Question

A $4.5cm$ needle is placed at $12cm$ away from a convex mirror of a focal length of $15cm$ Give the location of the image and the magnification. Describe what happened as the needle is moved further from the mirror.

Answer 1

Step 1. Given data:

1. Height of the needle $\left(h_1\right)$ $=4.5cm$
2. Object distance $\left(u\right)=-12cm$
3. Focal length of the convex mirror $\left(f\right)=15cm$
4. Let image distance = $v$

Step 2. Formula used:

The value of $v$ can be obtained using the mirror formula

$$\begin{gathered} \raisebox{1ex}{$1$}\!\left/ \!\raisebox{-1ex}{$u$}\right.+\raisebox{1ex}{$1$}\!\left/ \!\raisebox{-1ex}{$v$}\right.=\raisebox{1ex}{$1$}\!\left/ \!\raisebox{-1ex}{$f$}\right. \\ \raisebox{1ex}{$1$}\!\left/ \!\raisebox{-1ex}{$v$}\right.=\raisebox{1ex}{$1$}\!\left/ \!\raisebox{-1ex}{$f$}\right.-\raisebox{1ex}{$1$}\!\left/ \!\raisebox{-1ex}{$u$}\right.........\left(1\right) \end{gathered}$$

Where $v=$image distance, $u=$object distance, $f=$focal length.

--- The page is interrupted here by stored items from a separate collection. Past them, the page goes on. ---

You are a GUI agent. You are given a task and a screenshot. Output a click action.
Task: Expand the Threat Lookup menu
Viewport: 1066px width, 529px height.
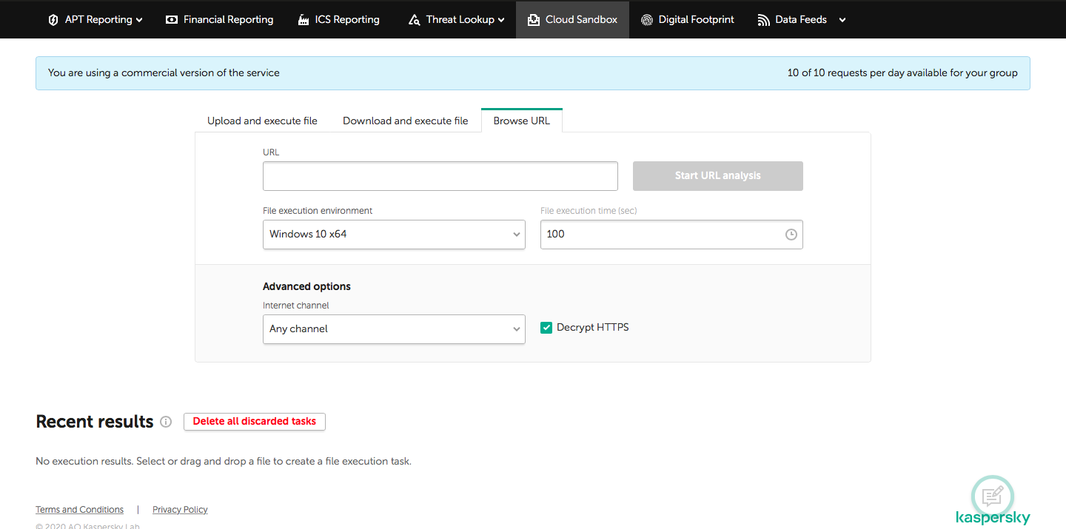(x=456, y=20)
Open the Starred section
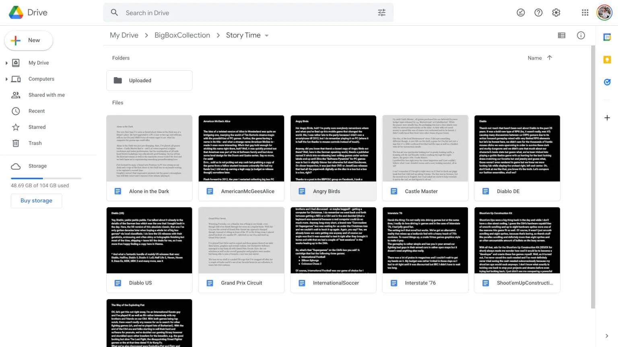The height and width of the screenshot is (347, 618). [37, 127]
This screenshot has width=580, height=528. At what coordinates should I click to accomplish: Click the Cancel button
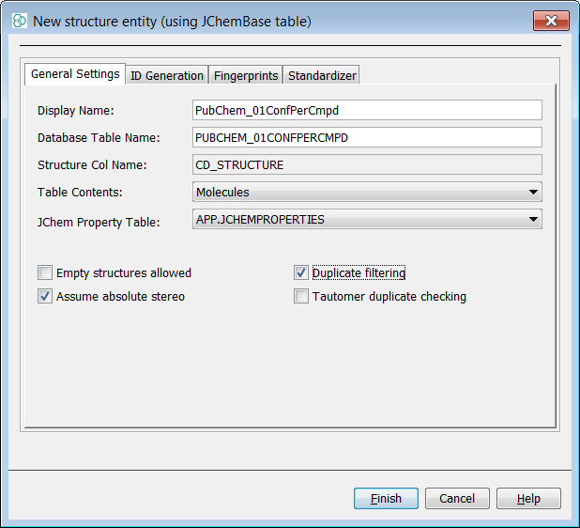(457, 499)
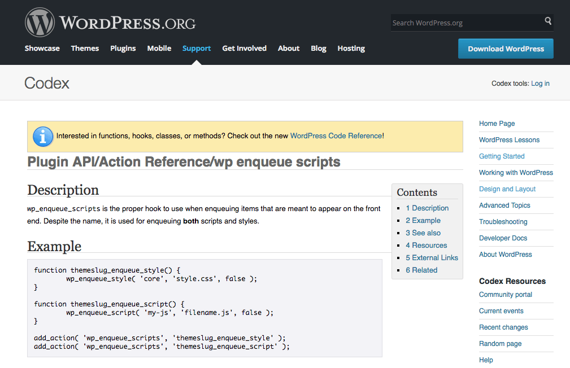Image resolution: width=570 pixels, height=368 pixels.
Task: Open the Get Involved menu
Action: pos(244,49)
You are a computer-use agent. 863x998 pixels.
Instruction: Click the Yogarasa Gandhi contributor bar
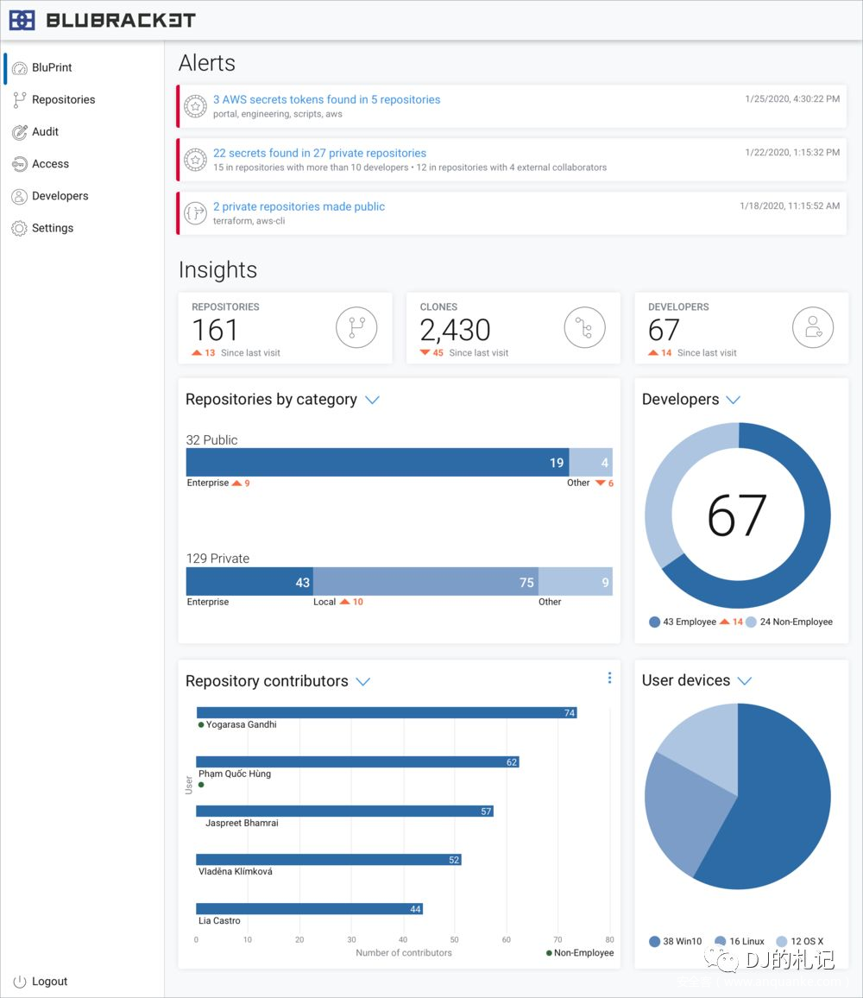(386, 712)
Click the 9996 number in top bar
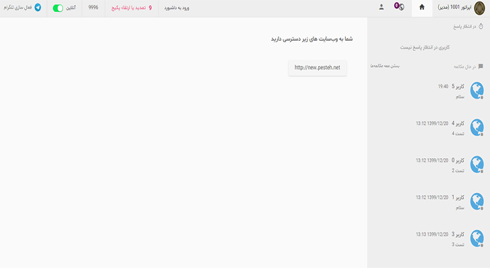 93,7
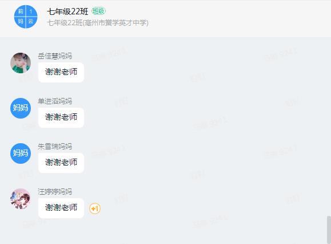Screen dimensions: 331x244
Task: Open 单进滔妈妈's blue 妈妈 avatar
Action: (x=21, y=108)
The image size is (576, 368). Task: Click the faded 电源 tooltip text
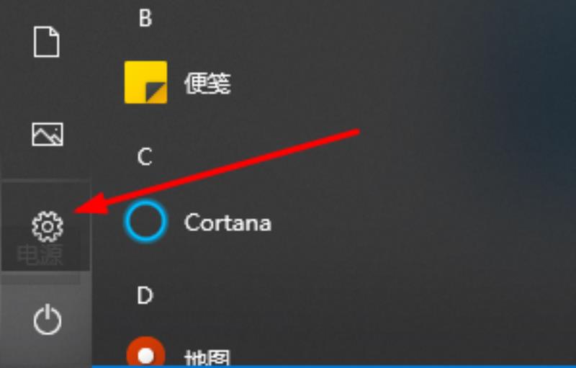click(x=40, y=254)
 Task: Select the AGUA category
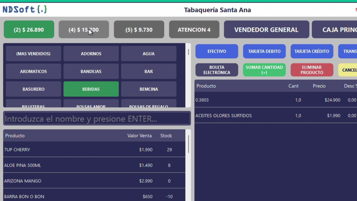coord(149,54)
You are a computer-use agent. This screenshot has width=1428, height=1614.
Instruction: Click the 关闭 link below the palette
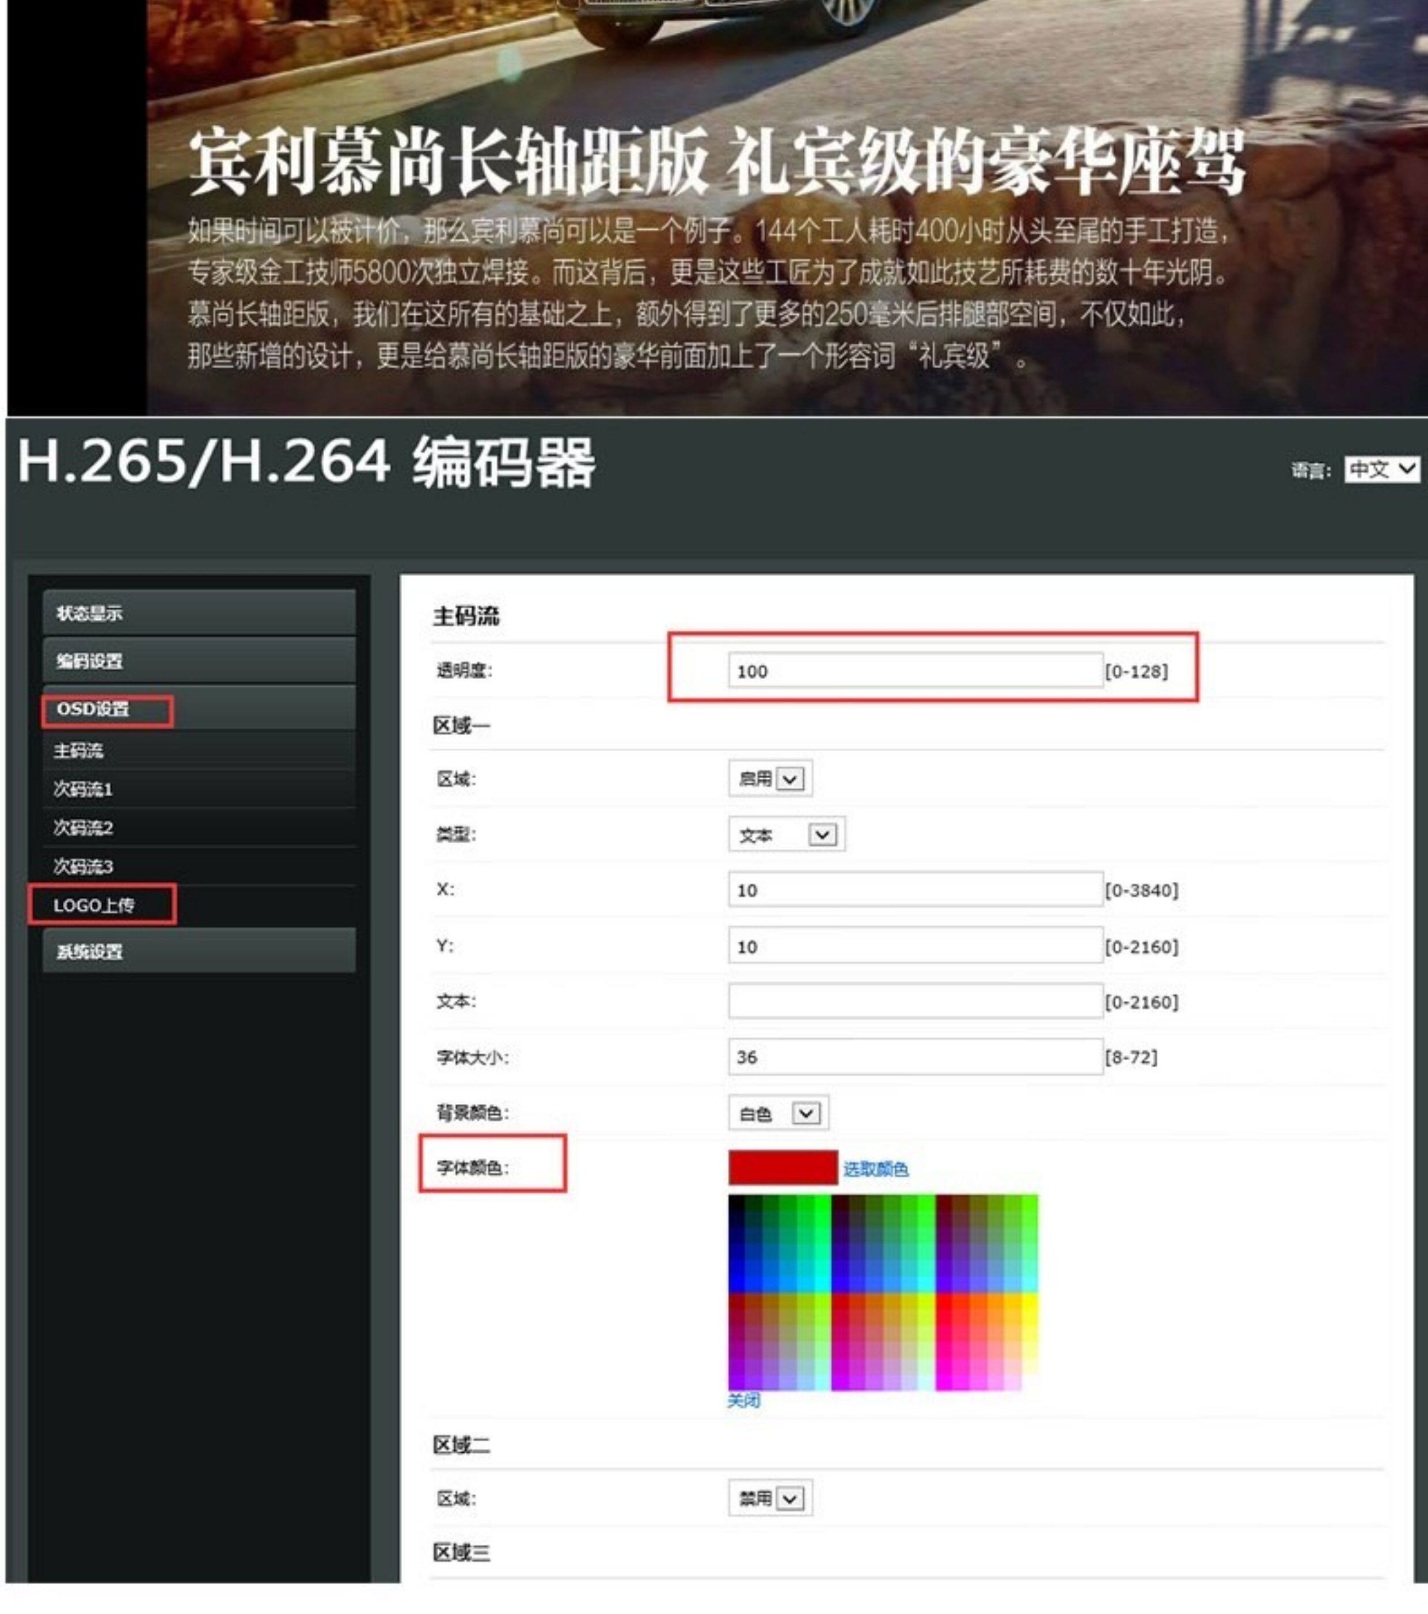pyautogui.click(x=744, y=1400)
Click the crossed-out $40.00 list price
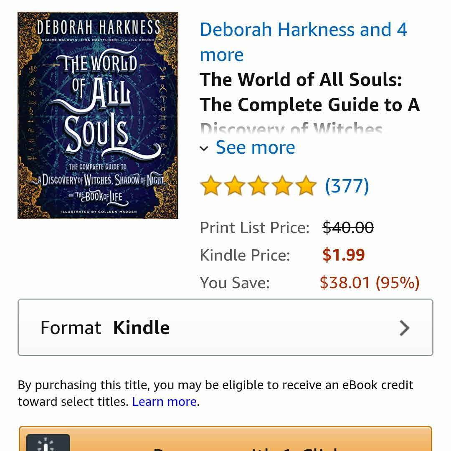This screenshot has width=451, height=451. pos(348,228)
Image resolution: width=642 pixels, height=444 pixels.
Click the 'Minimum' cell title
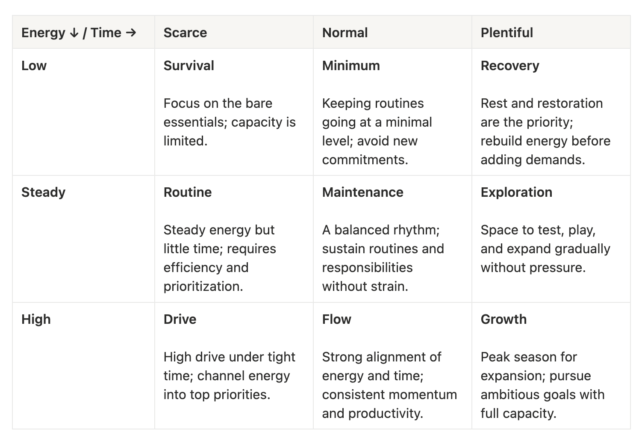pyautogui.click(x=351, y=65)
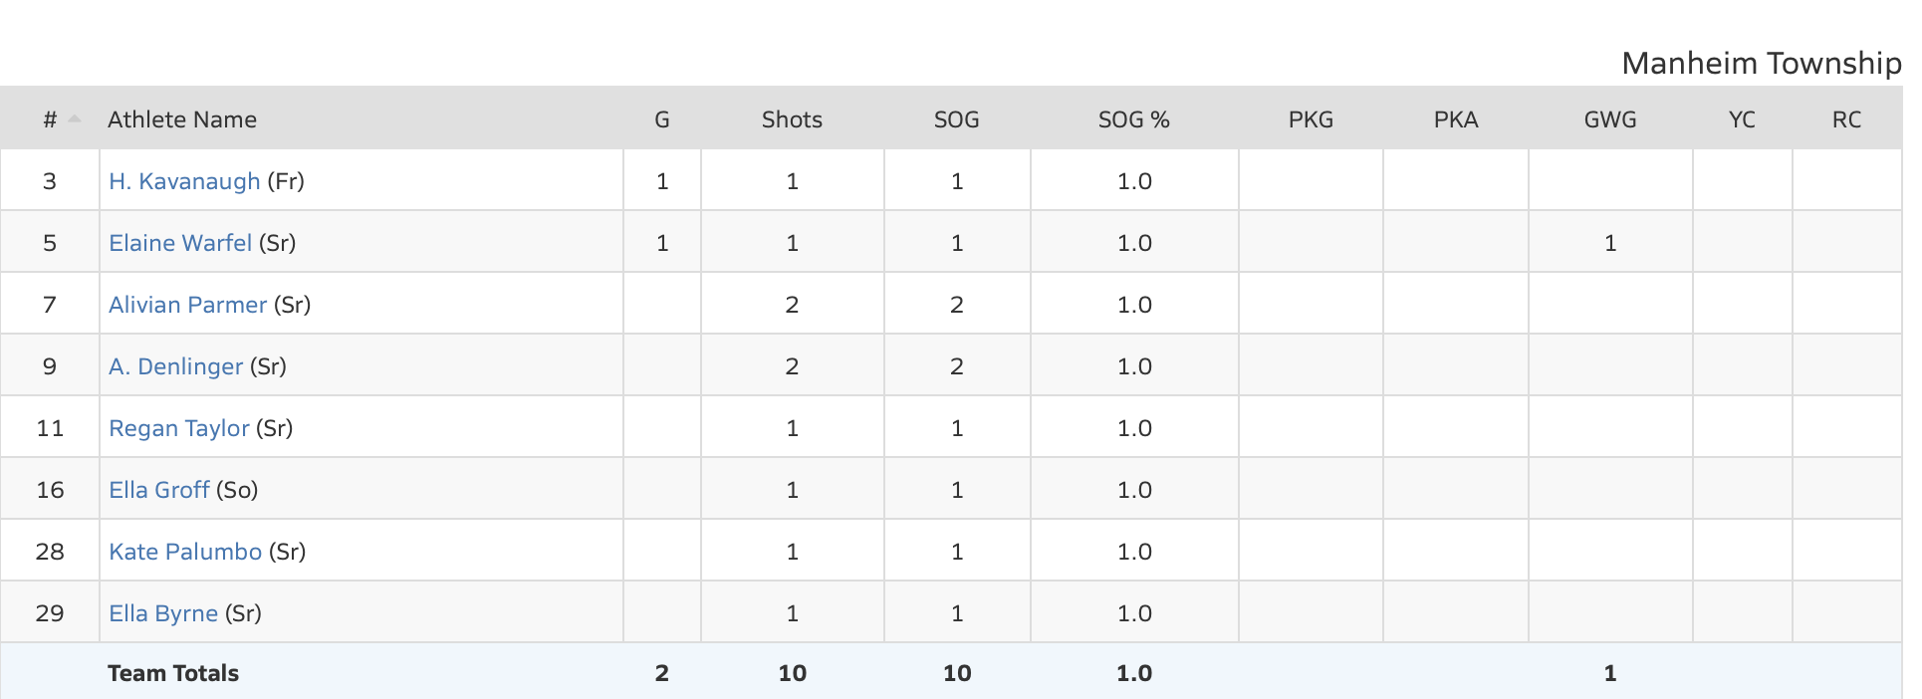Open H. Kavanaugh athlete profile link
The width and height of the screenshot is (1922, 699).
(184, 181)
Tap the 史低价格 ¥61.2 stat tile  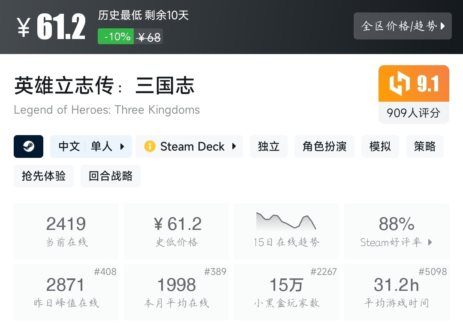176,232
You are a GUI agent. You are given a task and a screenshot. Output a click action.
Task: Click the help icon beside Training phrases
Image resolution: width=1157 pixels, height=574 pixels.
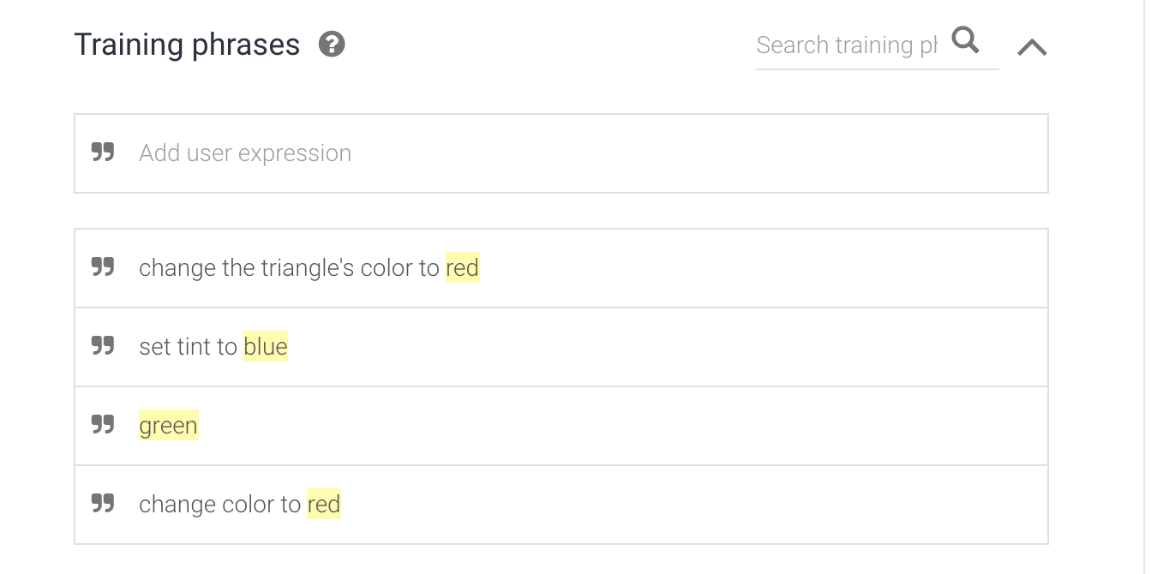(332, 44)
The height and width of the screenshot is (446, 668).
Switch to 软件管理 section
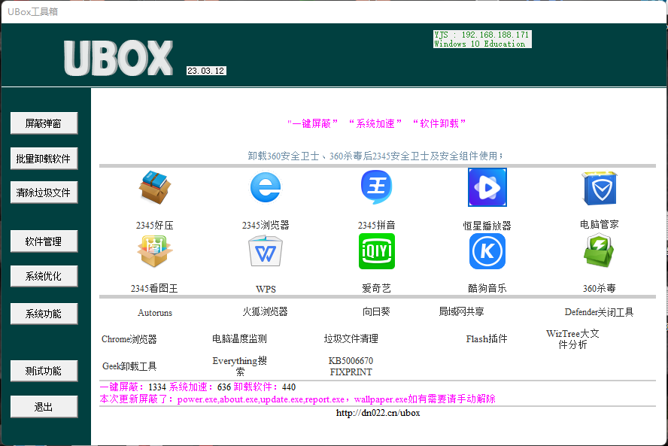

Also, magnification $m=\raisebox{1ex}{$h_2$}\!\left/ \!\raisebox{-1ex}{$h_1$}\right.=\raisebox{1ex}{$-v$}\!\left/ \!\raisebox{-1ex}{$u$}\right..........\left(2\right)$

Where $h_2=$size of image, $h_1=$height of object,

Step 3. Calculations:

Image distance:

Now putting the values in equation $\left(1\right)$

$$\begin{gathered} \raisebox{1ex}{$1$}\!\left/ \!\raisebox{-1ex}{$v$}\right.=\raisebox{1ex}{$1$}\!\left/ \!\raisebox{-1ex}{$15$}\right.-\raisebox{1ex}{$1$}\!\left/ \!\raisebox{-1ex}{$\left(-12\right)$}\right. \\ =\raisebox{1ex}{$(4+5)$}\!\left/ \!\raisebox{-1ex}{$60$}\right.=\raisebox{1ex}{$9$}\!\left/ \!\raisebox{-1ex}{$60$}\right. \\ v=\raisebox{1ex}{$60$}\!\left/ \!\raisebox{-1ex}{$9$}\right.=6.7cm \end{gathered}$$

Hence, the image of the needle is $6.7cm$ away from the mirror. Also, it is on the other side of the mirror.

Image size:

The image size is given by the magnification formula:

image is formed $6.7cm$ behind the convex mirror. it must be virtual and erect.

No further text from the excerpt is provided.